A delicate balance between host (you) and microorganisms is essential for skin health and to keep skin infections and disorders at bay.
It’s a mutually beneficial relationship–protection in exchange for living quarters. Each sebaceous gland, sweat gland, and hair follicle has their own unique habitat. The protection these microorganisms provide is physical as well as immunological, which is crucial to fighting wounds, viruses, and harmful bacteria.
Let’s compare our skin to an animal’s habitat, maybe at a zoo or in the wild. What would happen to an animal if their habitat were destroyed? It would surely die; similarly if we allow our skin’s ecosystem to get out of balance, we are destroying a habitat for microorganisms that provide vital protection for us.
Every person’s ecosystem varies, but generally the skin is acidic and cool. The variety is diverse from person to person and dependent upon skin thickness, age, sex, genes, climate, geography, hygiene, and immune system. Even clothing choice can affect the skin’s ecosystem!
How to Maintain a Healthy Skin Microbiome
It may sounds strange but there is such a thing as being “too clean.” If we are constantly sanitizing or cleansing our skin, we are removing good bacteria and microorganisms, resulting in an out of balance ecosystem. When our skin is out of balance we are more susceptible to infection.

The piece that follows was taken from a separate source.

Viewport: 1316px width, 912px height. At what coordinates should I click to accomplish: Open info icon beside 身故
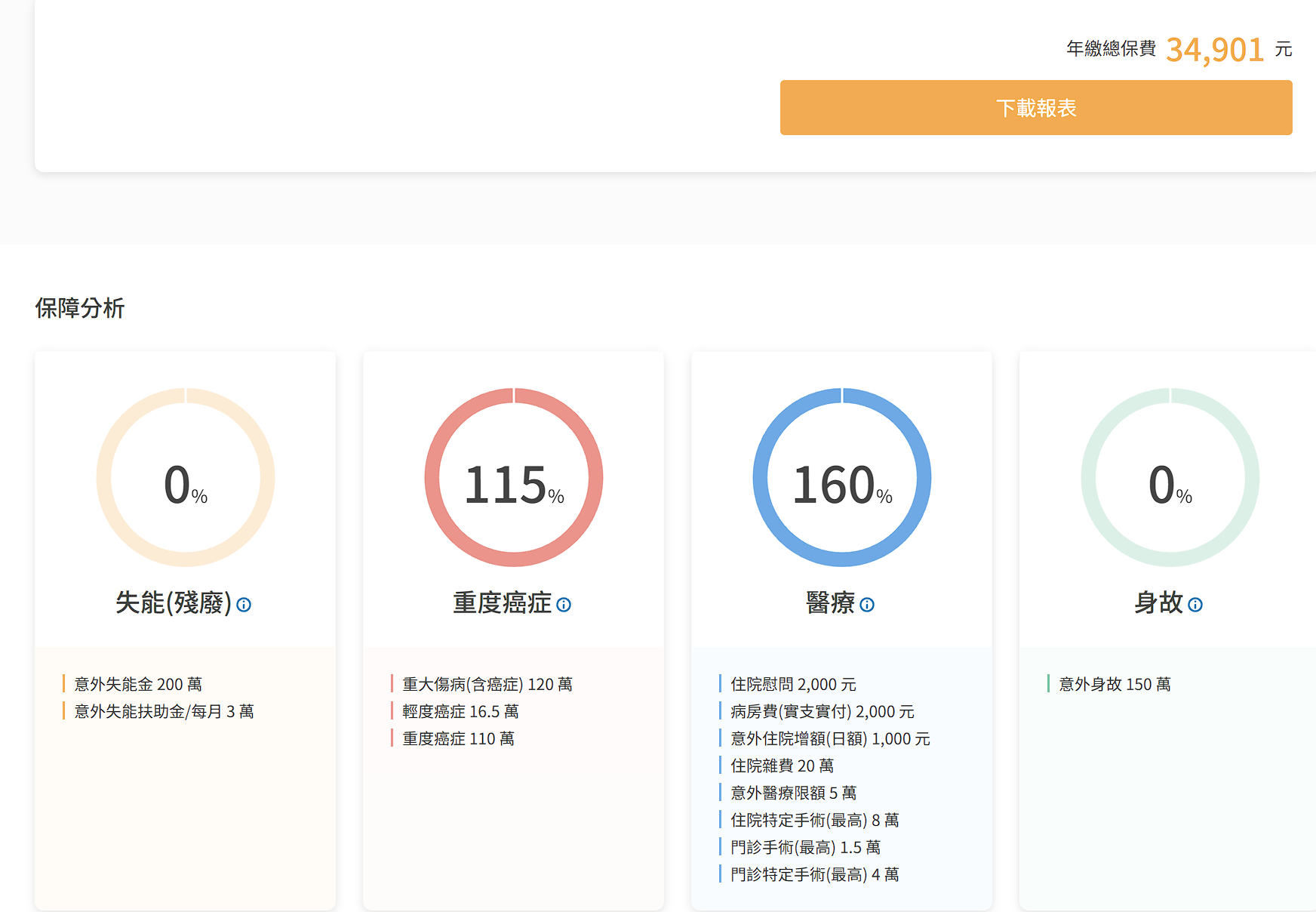click(1195, 605)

Soil is one of the best things we can put on our skin. Let your kids run barefoot in dirt. Don’t rinse those carrots just pulled from the garden bed. If that’s a little much for you, consider a skincare regimen that includes probiotic products to promote a healthy skin microbiome. Internal probiotics, in the form of supplements or food, work to balance the skin’s ecosystem too.
Stay away from harsh skincare products with pH levels in either extreme. Acne products in particular can strip away moisture and kill the good bacteria that helps fight breakouts. Nourish your skin with DIY yogurt masks or replace drying toners with apple cider vinegar.
Examine your cleaning products and the food you are ingesting. Is it full of harsh ingredients, chemicals, pesticides, or preservatives? Stick to whole foods, organically grown wherever possible.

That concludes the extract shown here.